October 11th is (Inter)National Coming Out Day

Today is October 11th which is billed as National Coming Out Day in America. But I'm Canadian, and other nations (or people in other nations) observe it too, so it's really International Coming Out Day. This post is about what a day like this means to me, and what being out means and what it involves.

NationalComingOutDay.png Today has blown up for me on social media. I wrote a few Facebook posts about coming out and about allyship. I also sent a few tweets. And a bunch of replies. In fact, this post is taking me forever to write because of how much is going on. Today is raising a lot of problems, questions, and some community building.

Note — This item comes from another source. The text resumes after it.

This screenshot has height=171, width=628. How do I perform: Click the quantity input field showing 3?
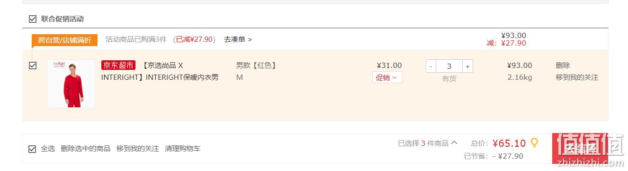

I'm hearing some bad things. Some cis hetero people are "coming out" as liking things like pancakes. That's a horrible thing to do. Such people are completely denigrating what coming out involves for queer people. Doing that is the height of abusing privilege. Don't do that. Moreover, don't "come out" as an ally on coming out day: that's a common problem where people in privileged groups take over something and make it about themselves. Real allies don't make coming out day about them. So don't. Do it any other day, just not today.

I've even heard that some cis gay and lesbian people are saying that trans people coming out on coming out day are "appropriating" it, because this is only for gay people. Huh? Well once again the T in LGBT is being dropped off, conveniently, by LG people.

Here's the thing about being queer, often we have to come out continually. It's not a one-and-done affair. Part of the reason for this is that our society still treats being cis hetero as the default presumption: unless we know otherwise, we assume someone is cis hetero. And the only way for our coming to see someone as something other than cis hetero is for us to learn from the person themselves (e.g., another act of coming out), or from some other source. But often it's through the person's coming out over and over that people move away from the default about that person. This constant need to come out is tiring and stressful, especially for trans people (although I don't mean to suggest it isn't for non-trans people!).

I say this because, often, coming out as trans is risky socially and physically, especially for trans women. Transmisogyny is still rampant and often the last go-to joke for lazy people. Also, in coming out as trans, it often changes the way people see you…forever. People often just can't see a woman, they will see a trans woman. Some people immediately start asking inappropriate, personal questions (which may include genital questions, or about one's "real" name), others start looking for clues ("OK, I can see that now…" or "Yeah, I can tell"). That's not a fun place to be as the trans person. So there's a stress about whether it's safe, physically and , to come out, and whether doing so will irrevocably harm one's social interactions with someone.

Being out has other consequences. It means that I get a lot of requests for my time and attention. People ask me to write articles, give interviews, help with their transitions, answer questions, and so on. I'm happy to help and to fill that role, but it does get tiring sometimes. However, part of my decision to be out (and publicly so: Googling me finds some of my articles pretty quickly) was a political one, so I can make this sort of difference.

But I'm out as a lesbian trans woman, and I'll keep coming out.